If any party other than the PPC is weirdly offside the consensus on the vaccine-related questions, it's the Greens. Anyone who's ever met a Green voter probably isn't shocked by that, the party was always populated by a strange mix of genuinely smart policy wonks and cranks. The cranks have another option now.
None of this is predictive. PPC support might evaporate on election day. Broader societal support doesn't automatically confer upon it a meaningful electoral ground game and functional get-out-the-vote effort. I believe that the polls showing surging PPC support are capturing something real, but a bunch of typically non-voting citizens falling in with a proto-party with no real organizational strength will almost certainly result in said proto-party underperforming its polling at the ballot box.
As noted in my last column, though, the PPC surge began right as talk about vaccine passports and mandates heated up. It’s heated up more since. Half of PPC voters fear their livelihoods are in danger. Ninety per cent of them believe they’re having tyranny imposed upon them. The more vaccine mandates and passports are advocated by the major political parties and loudly and aggressively championed by prominent voices in the mainstream, the more juiced up this contingent is likely to become. Remember: Wright has PPC support at six per cent nationally, but almost a fifth of Canadians fear they’ll lose their job for opposing vaccines. The gap between those numbers is Bernier’s pool of accessible new supporters. It’s a big pool.

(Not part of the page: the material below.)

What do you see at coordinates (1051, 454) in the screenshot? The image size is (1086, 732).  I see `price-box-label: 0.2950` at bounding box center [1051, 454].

You don’t have to agree with the PPC and its supporters. This doubly-vaxed writer certainly does not. But these polls just aren’t another dataset for the horserace number crunchers. These are warning signs of what could possibly be a very real, persistent problem to Canadian social and political stability. Anyone who thinks that alarmist should imagine how alarmist they’d sound trying to explain the last five years to their younger selves, circa 2016.